[[ DATA PROVIDED, beginning ]]
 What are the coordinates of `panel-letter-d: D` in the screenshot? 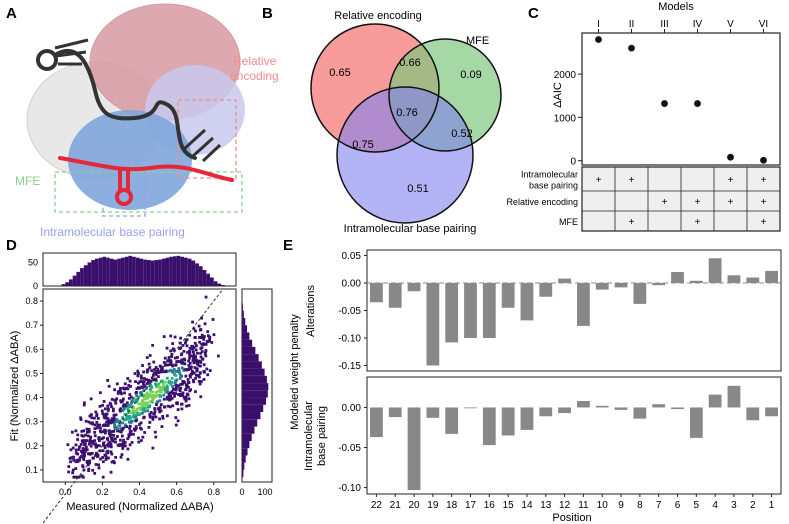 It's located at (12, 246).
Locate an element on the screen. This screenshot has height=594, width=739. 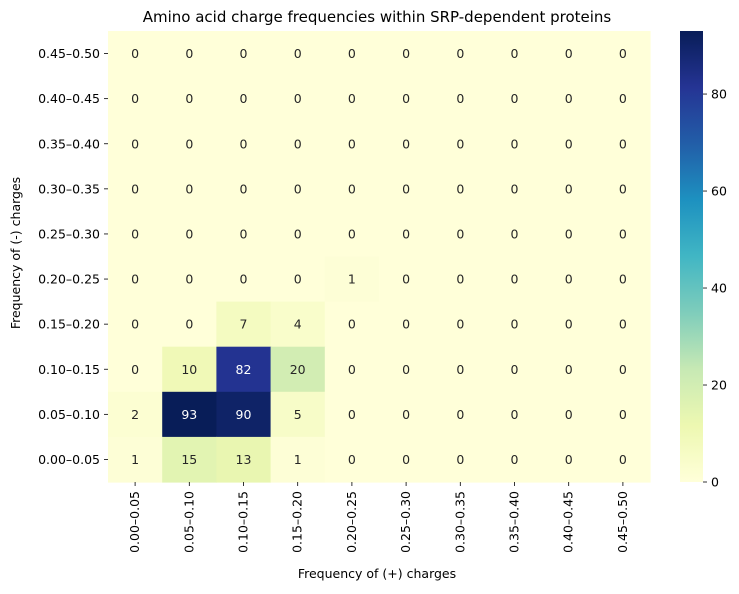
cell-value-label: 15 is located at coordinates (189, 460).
[[ DATA PROVIDED, end ]]
[[ DATA PROVIDED, beginning ]]
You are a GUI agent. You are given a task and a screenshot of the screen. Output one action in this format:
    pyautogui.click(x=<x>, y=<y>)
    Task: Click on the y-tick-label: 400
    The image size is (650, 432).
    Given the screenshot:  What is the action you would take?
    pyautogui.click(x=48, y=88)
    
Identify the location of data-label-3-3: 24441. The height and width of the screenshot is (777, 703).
[[ DATA PROVIDED, end ]]
## ACTIVITY
Could you recast the material from the line with "You are a GUI" to the line with "Identify the location", both included, as a JSON list of strings with one string per line and no blank lines?

## PROBLEM SOLUTION
[
  "You are a GUI agent. You are given a task and a screenshot of the screen. Output one action in this format:",
  "    pyautogui.click(x=<x>, y=<y>)",
  "    Task: Click on the y-tick-label: 400",
  "    The image size is (650, 432).",
  "    Given the screenshot:  What is the action you would take?",
  "    pyautogui.click(x=48, y=88)",
  "Identify the location of data-label-3-3: 24441. The height and width of the screenshot is (777, 703)."
]